Marier la fiction et la «réalité» historique

Se pose une fois de plus, avec 1917, la question du traitement de l’histoire par l’art. L’art, porteur d’un message? Pour en rester à 14-18, Stanley Kubrick avait choisi ce moyen pour dénoncer la guerre dans ses Sentiers de la gloire, en jouant avec la réalité puisqu’il avait amalgamé des faits réels pour mieux noircir l’inhumanité présumée des généraux. L’art comme description sublimée de hauts faits extirpés du passé? L’art comme commentaire politique ou psychologique de moments historiques clés? L’artiste aura toujours un avantage sur l’historien: il a le droit de prêter des réflexions, des sentiments aux personnages historiques, avec une liberté interdite à l’historien, prisonnier de ses sources.

Marier la fiction et la «réalité» historique est délicat.

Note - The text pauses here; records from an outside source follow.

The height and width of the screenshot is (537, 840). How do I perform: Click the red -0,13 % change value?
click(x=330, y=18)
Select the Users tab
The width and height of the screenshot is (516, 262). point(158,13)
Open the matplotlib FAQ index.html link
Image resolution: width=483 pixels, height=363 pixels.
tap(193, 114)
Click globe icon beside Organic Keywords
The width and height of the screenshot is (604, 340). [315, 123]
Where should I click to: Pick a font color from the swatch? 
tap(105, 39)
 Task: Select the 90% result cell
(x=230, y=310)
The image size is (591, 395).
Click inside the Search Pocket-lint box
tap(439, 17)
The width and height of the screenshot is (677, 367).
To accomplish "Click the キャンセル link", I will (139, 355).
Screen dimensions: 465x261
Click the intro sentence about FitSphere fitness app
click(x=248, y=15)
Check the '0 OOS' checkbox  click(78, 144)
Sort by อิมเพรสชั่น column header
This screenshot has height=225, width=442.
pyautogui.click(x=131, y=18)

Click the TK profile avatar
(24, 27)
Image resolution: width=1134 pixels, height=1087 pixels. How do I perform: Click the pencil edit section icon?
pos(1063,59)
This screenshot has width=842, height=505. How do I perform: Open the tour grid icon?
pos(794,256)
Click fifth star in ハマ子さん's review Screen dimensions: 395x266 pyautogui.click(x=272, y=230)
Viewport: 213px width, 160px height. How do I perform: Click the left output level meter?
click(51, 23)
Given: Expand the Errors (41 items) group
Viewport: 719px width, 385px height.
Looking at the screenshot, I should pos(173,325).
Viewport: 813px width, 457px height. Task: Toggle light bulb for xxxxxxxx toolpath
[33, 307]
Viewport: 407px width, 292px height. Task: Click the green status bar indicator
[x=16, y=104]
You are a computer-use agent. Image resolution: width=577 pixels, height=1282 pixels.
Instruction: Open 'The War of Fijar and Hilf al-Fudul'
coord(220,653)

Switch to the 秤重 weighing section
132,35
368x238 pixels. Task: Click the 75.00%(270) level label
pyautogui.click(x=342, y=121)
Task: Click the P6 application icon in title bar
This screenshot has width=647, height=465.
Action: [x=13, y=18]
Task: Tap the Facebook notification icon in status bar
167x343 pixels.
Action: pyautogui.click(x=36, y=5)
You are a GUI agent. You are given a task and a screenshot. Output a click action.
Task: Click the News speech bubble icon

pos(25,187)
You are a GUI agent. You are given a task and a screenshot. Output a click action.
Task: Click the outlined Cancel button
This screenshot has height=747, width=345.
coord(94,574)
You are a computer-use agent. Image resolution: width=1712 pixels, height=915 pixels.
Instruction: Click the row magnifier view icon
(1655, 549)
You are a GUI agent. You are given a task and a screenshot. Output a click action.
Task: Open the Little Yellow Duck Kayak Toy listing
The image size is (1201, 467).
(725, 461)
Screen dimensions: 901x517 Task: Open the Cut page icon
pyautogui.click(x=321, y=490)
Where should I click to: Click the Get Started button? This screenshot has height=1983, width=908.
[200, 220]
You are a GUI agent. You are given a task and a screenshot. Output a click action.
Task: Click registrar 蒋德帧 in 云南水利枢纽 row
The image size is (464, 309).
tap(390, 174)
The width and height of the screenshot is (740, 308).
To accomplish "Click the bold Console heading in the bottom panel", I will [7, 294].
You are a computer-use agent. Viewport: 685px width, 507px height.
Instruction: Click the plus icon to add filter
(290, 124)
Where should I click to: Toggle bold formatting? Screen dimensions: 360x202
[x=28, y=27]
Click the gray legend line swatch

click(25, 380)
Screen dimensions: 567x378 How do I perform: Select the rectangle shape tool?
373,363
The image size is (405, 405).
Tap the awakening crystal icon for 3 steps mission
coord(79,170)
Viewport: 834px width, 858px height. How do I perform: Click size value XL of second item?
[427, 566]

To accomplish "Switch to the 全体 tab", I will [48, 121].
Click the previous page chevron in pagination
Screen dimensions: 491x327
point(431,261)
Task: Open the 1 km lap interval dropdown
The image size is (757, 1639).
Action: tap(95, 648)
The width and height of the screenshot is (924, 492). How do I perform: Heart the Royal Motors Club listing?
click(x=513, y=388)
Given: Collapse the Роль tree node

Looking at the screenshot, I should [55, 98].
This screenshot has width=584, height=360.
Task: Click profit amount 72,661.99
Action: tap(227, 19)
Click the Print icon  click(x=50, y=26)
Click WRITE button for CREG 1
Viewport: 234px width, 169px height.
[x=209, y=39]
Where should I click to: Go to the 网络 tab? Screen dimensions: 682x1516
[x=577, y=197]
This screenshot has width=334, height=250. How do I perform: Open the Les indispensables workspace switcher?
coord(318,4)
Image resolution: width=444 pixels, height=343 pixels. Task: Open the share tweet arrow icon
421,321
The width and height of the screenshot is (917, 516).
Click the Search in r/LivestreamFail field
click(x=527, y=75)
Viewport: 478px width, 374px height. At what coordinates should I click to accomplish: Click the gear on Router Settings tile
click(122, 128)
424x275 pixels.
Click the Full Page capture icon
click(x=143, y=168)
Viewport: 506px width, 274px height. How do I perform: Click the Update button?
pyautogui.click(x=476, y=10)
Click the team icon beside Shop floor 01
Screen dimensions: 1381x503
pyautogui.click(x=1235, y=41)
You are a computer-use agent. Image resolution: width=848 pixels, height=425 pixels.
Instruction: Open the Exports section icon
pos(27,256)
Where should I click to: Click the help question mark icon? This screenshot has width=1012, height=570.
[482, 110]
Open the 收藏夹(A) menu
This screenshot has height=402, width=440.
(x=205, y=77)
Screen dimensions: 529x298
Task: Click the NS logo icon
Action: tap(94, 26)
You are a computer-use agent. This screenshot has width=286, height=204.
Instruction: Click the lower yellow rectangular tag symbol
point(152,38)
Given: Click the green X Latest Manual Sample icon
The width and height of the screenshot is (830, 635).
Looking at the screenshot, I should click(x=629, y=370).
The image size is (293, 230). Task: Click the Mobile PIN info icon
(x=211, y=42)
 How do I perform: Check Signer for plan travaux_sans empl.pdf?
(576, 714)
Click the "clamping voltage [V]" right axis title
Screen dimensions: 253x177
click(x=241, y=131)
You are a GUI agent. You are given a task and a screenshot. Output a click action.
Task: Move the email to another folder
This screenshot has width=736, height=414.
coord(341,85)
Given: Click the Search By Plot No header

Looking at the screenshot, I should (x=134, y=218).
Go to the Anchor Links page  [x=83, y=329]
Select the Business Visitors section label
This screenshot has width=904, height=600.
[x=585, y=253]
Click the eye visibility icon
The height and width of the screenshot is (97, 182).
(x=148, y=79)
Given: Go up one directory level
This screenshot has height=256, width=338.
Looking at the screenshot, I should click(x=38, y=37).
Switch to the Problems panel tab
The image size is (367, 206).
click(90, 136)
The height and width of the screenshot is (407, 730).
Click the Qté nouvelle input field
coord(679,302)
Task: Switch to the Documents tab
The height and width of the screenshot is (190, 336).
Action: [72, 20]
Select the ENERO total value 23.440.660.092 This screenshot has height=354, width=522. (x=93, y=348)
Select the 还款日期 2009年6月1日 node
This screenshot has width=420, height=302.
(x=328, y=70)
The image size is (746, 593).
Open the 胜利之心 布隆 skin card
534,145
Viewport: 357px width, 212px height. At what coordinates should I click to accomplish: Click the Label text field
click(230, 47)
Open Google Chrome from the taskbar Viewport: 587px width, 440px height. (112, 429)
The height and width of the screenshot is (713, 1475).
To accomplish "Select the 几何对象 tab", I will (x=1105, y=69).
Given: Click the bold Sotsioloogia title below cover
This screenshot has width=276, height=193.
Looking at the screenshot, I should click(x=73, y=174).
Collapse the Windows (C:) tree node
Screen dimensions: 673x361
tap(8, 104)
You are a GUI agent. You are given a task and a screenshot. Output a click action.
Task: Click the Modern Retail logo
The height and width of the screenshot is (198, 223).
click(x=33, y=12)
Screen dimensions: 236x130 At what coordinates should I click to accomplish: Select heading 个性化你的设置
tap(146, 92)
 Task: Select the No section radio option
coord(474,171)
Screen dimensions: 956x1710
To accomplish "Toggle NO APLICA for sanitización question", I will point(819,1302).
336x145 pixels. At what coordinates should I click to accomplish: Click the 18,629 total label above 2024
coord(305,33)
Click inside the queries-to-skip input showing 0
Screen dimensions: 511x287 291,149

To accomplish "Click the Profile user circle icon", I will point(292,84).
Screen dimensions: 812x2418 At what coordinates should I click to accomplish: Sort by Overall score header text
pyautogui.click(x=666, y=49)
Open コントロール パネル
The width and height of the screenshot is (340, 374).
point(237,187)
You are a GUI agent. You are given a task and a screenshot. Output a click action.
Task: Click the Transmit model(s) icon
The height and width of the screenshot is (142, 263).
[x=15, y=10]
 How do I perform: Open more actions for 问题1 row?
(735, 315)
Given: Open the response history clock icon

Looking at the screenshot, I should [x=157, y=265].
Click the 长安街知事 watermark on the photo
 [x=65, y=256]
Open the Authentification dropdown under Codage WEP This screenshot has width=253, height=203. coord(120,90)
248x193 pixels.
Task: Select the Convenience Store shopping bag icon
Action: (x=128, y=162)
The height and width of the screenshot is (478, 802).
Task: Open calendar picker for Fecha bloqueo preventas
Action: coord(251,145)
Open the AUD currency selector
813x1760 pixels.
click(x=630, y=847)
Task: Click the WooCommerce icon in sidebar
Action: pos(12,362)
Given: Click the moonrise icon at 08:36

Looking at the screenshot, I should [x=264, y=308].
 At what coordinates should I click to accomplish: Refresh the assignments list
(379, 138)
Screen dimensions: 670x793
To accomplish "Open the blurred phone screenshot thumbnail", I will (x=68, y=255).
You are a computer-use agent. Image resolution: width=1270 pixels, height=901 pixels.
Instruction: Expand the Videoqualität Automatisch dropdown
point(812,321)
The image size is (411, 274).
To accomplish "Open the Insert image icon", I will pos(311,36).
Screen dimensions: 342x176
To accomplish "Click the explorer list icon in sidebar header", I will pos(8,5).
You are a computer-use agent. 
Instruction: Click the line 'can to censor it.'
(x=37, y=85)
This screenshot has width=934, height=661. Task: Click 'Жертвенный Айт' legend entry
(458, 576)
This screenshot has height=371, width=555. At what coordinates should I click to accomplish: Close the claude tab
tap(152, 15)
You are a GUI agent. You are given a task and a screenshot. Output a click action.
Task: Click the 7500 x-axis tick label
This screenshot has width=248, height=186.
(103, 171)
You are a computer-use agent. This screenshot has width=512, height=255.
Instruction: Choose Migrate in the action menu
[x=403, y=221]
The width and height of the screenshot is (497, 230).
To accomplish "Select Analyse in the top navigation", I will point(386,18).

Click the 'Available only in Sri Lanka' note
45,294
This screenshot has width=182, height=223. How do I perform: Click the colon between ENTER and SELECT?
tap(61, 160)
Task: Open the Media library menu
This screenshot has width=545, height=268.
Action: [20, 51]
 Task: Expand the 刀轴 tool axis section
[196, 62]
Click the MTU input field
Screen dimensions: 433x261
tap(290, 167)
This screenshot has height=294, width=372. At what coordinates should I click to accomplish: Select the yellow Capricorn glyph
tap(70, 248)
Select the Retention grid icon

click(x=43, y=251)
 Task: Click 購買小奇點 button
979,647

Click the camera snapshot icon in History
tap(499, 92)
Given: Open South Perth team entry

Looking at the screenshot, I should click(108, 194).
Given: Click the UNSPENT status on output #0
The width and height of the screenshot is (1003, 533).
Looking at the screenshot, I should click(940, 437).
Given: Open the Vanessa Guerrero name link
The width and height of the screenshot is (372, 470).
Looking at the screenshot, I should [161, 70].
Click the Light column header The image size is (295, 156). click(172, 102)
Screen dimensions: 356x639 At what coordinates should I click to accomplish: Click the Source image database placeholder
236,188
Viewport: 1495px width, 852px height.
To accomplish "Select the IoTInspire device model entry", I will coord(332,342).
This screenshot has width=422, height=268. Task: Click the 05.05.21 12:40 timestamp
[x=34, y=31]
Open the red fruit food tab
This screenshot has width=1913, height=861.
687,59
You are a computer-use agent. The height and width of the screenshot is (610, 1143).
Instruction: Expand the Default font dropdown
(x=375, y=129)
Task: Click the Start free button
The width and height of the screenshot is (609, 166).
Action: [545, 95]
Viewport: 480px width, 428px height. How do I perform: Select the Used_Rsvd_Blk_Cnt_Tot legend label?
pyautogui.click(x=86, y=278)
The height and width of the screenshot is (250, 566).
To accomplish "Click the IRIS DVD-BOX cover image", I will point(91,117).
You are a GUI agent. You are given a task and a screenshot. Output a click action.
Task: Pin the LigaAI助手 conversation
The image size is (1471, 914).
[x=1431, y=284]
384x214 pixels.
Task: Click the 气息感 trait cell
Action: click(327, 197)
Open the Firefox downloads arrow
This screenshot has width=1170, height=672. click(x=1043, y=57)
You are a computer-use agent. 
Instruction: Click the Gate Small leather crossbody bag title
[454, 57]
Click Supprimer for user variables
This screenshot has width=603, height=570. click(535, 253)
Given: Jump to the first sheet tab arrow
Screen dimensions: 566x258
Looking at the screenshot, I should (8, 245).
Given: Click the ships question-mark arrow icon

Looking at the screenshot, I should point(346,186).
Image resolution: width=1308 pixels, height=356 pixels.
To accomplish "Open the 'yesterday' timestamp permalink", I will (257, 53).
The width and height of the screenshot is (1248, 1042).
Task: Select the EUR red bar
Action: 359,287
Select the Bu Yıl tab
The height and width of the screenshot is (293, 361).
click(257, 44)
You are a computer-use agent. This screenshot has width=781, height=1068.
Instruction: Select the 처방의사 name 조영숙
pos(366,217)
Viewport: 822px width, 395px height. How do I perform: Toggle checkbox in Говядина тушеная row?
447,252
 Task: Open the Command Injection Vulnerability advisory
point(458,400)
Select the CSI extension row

Mais l’exercice est fascinant et nécessaire. Il accouche parfois de réussites grandioses. Ainsi la fantastique série Chernobyl, qui réussit le tour de force d’instiller du suspense dans un storytelling tellement connu qu’il autorise peu de fantaisies… Mais la série devient une formidable métaphore des dérèglements à l’œuvre au sein du pouvoir soviétique, fondé sur le mensonge. L’histoire a besoin de l’art, parfois du jeu vidéo, moyen didactique enfin reconnu. Mais il ne faut pas confondre les genres!